■ TASK:
What is the number of lines in this listing that include the string "panel"? Answer with that number by itself.

■ INFORMATION PROVIDED:
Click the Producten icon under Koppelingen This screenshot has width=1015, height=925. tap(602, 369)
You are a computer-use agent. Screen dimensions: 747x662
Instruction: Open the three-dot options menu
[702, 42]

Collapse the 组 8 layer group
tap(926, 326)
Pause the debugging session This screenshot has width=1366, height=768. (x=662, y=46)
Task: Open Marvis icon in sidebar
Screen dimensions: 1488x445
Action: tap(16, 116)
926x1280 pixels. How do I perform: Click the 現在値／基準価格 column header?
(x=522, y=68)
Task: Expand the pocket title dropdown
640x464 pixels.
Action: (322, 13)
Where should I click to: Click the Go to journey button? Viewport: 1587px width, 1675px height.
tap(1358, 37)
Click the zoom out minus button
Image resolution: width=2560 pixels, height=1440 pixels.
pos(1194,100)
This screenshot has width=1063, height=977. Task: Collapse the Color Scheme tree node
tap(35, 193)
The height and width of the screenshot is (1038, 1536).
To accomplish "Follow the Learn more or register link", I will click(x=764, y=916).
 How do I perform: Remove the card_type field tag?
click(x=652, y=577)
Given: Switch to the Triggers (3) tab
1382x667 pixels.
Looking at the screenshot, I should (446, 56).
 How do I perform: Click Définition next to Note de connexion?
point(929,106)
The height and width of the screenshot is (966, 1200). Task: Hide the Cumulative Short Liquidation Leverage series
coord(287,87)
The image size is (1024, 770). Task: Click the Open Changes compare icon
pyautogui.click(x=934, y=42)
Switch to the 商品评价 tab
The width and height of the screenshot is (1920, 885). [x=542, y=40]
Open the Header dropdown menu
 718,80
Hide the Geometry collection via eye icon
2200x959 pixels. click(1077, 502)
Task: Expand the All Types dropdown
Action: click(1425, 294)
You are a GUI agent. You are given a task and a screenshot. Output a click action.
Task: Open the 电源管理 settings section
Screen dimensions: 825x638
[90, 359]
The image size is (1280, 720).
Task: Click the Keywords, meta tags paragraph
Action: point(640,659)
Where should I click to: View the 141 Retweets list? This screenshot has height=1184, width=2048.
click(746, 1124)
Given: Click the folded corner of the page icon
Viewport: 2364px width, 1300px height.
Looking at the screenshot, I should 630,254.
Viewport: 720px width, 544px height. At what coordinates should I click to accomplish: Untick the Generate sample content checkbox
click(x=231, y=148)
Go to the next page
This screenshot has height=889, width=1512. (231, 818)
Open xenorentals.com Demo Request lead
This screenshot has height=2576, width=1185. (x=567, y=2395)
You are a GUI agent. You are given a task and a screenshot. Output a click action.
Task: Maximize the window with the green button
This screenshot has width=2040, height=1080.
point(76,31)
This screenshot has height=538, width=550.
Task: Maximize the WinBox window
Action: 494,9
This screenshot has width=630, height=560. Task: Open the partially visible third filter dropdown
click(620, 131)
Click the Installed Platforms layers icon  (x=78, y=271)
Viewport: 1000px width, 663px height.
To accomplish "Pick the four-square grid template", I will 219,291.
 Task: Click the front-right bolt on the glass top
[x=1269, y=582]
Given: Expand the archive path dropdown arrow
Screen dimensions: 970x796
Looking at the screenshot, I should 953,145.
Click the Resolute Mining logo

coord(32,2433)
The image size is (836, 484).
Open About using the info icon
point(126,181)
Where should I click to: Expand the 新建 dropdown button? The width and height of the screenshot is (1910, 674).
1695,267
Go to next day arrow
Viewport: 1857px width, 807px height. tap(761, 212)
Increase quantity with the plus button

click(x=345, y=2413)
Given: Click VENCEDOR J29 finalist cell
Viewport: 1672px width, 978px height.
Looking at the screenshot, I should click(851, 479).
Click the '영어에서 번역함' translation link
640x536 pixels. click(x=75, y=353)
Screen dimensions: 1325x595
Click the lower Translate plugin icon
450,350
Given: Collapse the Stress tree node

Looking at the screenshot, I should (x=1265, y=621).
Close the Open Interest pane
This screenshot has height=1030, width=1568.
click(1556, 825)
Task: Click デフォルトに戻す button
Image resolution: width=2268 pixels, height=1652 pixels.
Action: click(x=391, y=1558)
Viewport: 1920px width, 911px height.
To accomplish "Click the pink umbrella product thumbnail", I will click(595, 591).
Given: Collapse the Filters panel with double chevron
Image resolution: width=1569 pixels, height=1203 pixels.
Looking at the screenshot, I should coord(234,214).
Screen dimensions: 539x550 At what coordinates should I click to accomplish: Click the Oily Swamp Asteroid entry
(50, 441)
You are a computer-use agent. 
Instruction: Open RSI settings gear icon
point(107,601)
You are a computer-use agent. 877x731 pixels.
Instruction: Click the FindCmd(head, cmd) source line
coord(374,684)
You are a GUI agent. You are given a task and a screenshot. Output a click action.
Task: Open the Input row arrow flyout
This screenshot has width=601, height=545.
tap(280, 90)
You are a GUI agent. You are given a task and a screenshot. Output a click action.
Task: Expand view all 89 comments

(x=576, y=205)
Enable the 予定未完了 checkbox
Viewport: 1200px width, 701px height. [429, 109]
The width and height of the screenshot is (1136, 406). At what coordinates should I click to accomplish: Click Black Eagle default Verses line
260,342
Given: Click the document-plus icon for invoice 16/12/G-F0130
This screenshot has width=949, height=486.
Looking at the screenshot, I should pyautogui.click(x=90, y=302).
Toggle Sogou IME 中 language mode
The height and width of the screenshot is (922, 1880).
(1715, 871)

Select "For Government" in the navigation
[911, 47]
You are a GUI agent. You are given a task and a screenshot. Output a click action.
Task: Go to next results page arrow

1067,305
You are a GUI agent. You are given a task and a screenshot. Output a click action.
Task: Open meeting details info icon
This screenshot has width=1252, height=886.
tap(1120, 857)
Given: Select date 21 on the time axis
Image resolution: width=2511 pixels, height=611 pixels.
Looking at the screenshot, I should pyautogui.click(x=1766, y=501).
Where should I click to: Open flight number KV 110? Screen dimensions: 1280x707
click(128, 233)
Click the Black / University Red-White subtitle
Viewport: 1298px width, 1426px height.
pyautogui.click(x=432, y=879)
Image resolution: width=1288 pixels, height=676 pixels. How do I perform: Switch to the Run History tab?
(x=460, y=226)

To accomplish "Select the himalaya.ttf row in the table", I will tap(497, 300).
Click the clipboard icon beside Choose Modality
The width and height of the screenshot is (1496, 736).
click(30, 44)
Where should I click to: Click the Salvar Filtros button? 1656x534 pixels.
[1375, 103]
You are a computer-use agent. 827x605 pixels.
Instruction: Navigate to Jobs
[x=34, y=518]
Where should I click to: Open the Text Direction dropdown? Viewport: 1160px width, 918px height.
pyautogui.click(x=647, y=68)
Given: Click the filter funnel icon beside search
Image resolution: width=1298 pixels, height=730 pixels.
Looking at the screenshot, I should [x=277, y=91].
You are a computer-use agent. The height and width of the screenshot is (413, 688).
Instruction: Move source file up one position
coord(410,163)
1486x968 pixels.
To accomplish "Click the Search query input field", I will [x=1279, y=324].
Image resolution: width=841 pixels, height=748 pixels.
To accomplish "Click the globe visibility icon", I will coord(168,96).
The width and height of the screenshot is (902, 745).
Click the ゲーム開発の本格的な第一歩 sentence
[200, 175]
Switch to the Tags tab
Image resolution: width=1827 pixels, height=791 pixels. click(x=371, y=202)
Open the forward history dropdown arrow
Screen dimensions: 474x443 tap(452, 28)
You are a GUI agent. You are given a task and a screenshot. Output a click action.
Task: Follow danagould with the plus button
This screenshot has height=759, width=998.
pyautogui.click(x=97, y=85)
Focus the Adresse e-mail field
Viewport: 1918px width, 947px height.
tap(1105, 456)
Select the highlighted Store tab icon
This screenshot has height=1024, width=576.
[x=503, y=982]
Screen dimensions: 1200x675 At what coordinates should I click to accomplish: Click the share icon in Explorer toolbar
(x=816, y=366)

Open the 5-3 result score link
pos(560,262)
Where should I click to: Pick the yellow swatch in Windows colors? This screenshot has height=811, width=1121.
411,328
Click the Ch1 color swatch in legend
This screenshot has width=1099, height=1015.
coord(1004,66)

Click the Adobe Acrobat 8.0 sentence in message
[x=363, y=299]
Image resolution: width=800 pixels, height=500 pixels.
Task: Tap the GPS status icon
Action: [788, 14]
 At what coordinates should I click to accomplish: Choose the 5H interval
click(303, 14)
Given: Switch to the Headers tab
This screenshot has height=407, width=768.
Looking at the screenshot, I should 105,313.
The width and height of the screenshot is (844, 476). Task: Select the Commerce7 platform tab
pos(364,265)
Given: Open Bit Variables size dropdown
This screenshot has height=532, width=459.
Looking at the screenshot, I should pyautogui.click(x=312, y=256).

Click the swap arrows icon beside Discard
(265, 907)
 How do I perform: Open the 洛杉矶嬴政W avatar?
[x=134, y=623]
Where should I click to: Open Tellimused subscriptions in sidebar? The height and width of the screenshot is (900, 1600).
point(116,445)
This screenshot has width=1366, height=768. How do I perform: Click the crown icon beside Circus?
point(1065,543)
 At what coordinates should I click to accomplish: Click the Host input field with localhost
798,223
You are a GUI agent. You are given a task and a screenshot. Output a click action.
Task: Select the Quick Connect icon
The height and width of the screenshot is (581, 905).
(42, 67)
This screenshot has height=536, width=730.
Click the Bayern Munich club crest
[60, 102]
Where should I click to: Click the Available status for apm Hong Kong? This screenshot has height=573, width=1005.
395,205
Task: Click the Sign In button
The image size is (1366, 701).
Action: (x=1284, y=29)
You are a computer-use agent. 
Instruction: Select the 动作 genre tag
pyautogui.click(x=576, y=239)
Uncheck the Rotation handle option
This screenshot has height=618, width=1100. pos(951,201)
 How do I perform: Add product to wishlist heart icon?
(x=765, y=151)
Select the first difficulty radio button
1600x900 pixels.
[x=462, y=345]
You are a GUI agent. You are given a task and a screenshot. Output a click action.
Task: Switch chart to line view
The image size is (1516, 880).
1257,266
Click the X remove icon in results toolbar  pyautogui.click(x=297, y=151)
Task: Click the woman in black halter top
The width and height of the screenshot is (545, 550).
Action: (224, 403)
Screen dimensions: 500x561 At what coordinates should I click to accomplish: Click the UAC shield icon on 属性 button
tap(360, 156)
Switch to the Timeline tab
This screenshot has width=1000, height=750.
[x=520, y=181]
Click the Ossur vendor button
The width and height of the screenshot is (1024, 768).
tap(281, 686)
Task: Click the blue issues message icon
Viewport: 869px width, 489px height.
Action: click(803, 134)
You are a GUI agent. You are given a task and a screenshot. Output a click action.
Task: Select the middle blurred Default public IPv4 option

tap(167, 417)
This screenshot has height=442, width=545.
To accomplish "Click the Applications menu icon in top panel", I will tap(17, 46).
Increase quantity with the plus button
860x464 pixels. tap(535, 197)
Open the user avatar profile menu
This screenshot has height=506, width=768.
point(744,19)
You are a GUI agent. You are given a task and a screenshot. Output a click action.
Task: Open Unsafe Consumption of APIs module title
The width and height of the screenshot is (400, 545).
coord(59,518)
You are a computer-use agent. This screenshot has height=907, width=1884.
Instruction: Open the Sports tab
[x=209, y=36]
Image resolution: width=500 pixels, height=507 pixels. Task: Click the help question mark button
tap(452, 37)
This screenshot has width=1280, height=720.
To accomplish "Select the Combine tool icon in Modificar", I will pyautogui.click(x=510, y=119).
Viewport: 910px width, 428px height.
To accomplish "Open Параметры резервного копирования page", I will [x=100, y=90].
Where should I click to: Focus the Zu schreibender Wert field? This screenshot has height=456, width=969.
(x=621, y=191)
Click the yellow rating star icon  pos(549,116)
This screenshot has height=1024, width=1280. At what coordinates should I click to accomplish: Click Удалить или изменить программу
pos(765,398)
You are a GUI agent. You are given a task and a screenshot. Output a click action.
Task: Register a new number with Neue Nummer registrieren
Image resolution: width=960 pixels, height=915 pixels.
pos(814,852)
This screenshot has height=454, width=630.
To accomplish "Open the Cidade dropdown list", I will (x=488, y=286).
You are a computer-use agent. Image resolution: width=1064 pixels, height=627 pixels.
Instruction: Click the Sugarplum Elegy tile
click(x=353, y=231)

■ TASK SOLUTION:
2